Но художник, о котором мы тогда рассуждали, был отнюдь не таков. И существуй он не только в нашем воображении, конечно же, это был бы один из самых поразительных, самых бесчеловечных уродов на свете. Вместо того чтобы любить жизнь и верить в нее, наш «художник» ненавидел жизнь и бежал от нее. Это была основная тема наших рассказов, пьес и романов. Мы всегда изображали уязвимую талантливую натуру, этакого молодого гения, распятого жизнью, непонятого, облитого всеобщим презрением, выставленного к позорному столбу, затравленного узколобыми фанатиками и мелочными обывателями захолустного городка или поселка, преданного и униженного убогостью жены и под конец умолкшего, сокрушенного, раздавленного и уничтоженного единодушно ополчившейся на него толпой.
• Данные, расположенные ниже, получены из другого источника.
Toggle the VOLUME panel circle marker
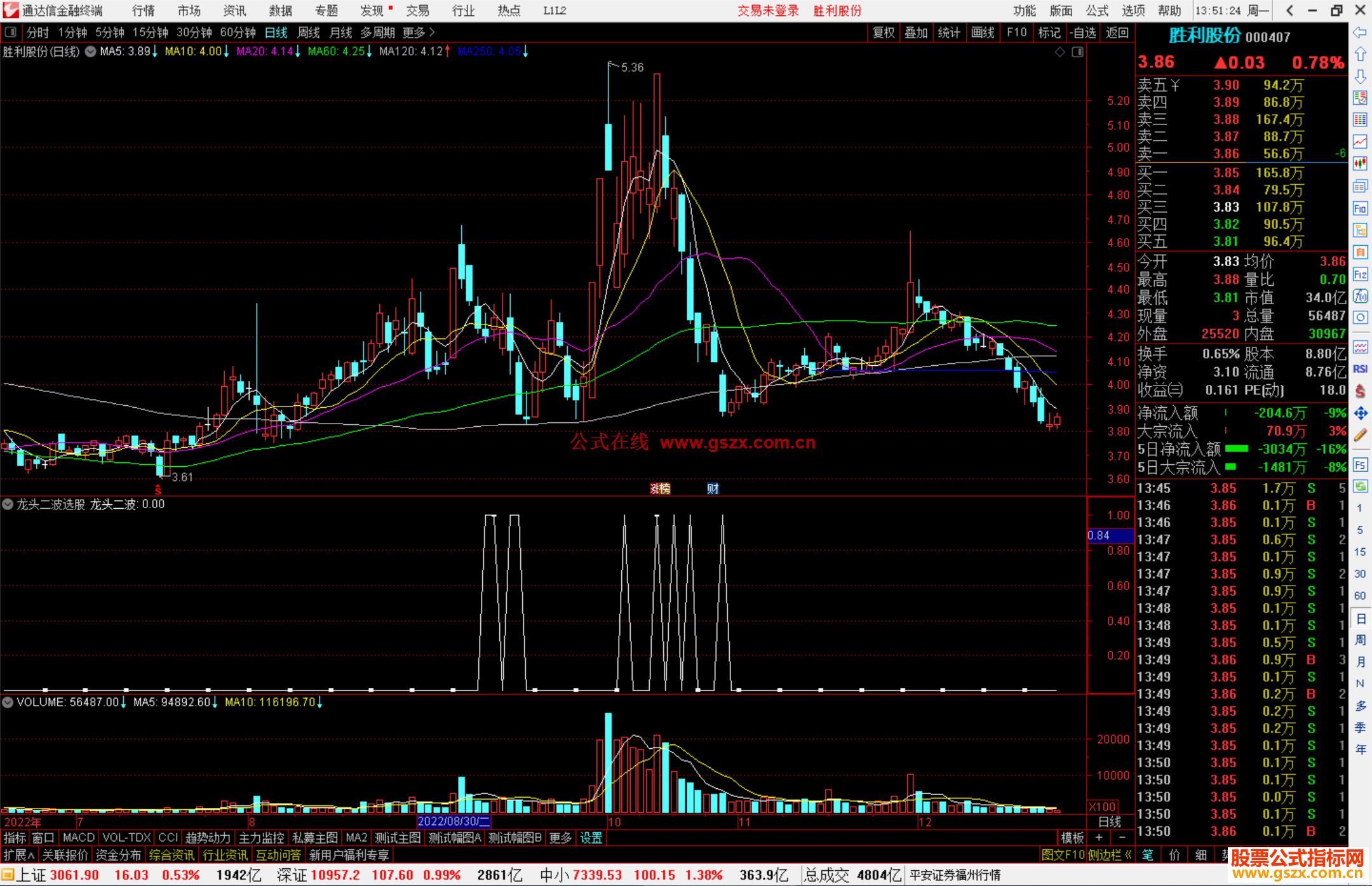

Таким представляли мы в наших бесконечных рассуждениях художника, и, конечно, такой художник был не в единении с жизнью, а, напротив, в вечном разладе с ней. Он не был причастен к миру, в котором жил, а напротив — неизменно бежал от него. Мир этот изображали хищным зверем, а художника — раненым фавном, который вечно пытался от него ускользнуть.
Сейчас, оглядываясь назад, я думаю, что в конечном счете все это шло нам во вред. Языку и стилю молодых людей, которым еще недоставало жизненного материала и опыта, недоставало необходимой художнику кровной связи с жизнью, это придавало нездоровую вычурность. Это вооружало их философией и эстетикой, уводящей от жизни. В тех из нас, кому в будущем суждено было стать художниками, это могло воспитать не только своеобычность, но и самомнение: каждый из нас склонен был думать, что он — особенный, законы, которым подчиняются все люди, не для него, у него иные желания, иные чувства, иные страсти, короче говоря, он — прекрасная болезнь человеческой натуры, как жемчуг — прекрасная болезнь устрицы.
Как все это действовало на меня, простака-провинциала, представить не мудрено. Впервые я получил надежные доспехи, сверкающий изысканный щит, которым я мог укрыть от мира неуверенность в себе, внутренние опасения, неверие в свои силы, в способность исполнить задуманное. И теперь, когда дело касалось моих желаний и устремлений, я становился заносчиво груб. Я стал изъясняться на жаргоне, как и все прочие, стал нести чепуху про «художника» и презрительно, свысока отзывался о буржуазии, о бэббитах и филистерах, — так мы именовали всех, кто не принадлежал к крохотной епархии избранных, которую мы для себя создали.